Assume $a_{n+1}$ is a square. Then considering $a_n^5+487=g^2$ ($a_{n+1}=g^2$) modulo 8 we get $g\equiv 0( \mod 2)$. Then we find $a_{n+2}\equiv 7 (\mod 8)$, $a_{n+3}\equiv 6 (\mod 8)$, $a_{n+4}\equiv 7 (\mod 8)$. So there is no perfect square after $a_{n+1}$. Hence there can't be 3 (or more) perfect squares in this sequence. Assume there are two prefect squares. From the above it follows that $a_0$ is a perfect square. $m=h^2$. Assume $a_1$ is not a perfect square. If $a_0$ is even, then we get $a_{1}\equiv 7 (\mod 8)$, $a_{2}\equiv 6 (\mod 8)$, $a_{3}\equiv 7 (\mod 8)$ and there are no other perfect squares. If $a_0$ is odd, then it is 1 modulo 4, and it follows $a_1\equiv 0 (\mod 8)$, $a_{2}\equiv 7 (\mod 8)$, $a_{3}\equiv 6 (\mod 8)$, $a_{4}\equiv 7 (\mod 8)$, and since $a_1$ is not a perfect square, there are no other perfect squares. Thus it remains $a_1$ is a perfect square. $a_1=r^2$. Now we have $r^2=h^{10}+487$, $(r+h^5)(r-h^5)=487$. Since 487 is prime we get $r=244$, $h^5=243$. Finally $m=9$.
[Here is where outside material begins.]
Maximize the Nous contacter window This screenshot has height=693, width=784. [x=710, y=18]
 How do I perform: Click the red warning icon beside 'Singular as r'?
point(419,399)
Clearly every two consecutive terms have different parity. Observe that if $a_k$ is even for some $k\geq 0$, then $a_n$ is not a perfect square for all $n\geq k$. Indeed, we must have $a_{k+1} \equiv 3 \pmod 4$, $a_{k+2} \equiv 2 \pmod 4$ and in general $a_{k + 2t-1} \equiv 3, a_{k+2t} \equiv 2 \pmod 4$ for all $t\geq 1$, while a perfect square can give remainder $0$ or $1$ mod $4$ only. Therefore, as exactly one of $a_0$ and $a_1$ is even, we obtained that $a_n$ cannot be a square for all $n\geq 2$. In particular, the sequence cannot contain more than two perfect squares - and if there are two, they must be $a_0$ and $a_1$. If $a_0 = m = x^2$ and $a_1 = y^2$ for $x,y > 0$, then $y^2 = x^{10} + 487$, equivalent to $(y - x^5)(y + x^5) = 487$. Since $487$ is prime, we can only have $y - x^5 = 1$, $y + x^5 = 487$, thus $x^5 = 243$, $x=3$ and $a_0 = m = 9$ is the only solution.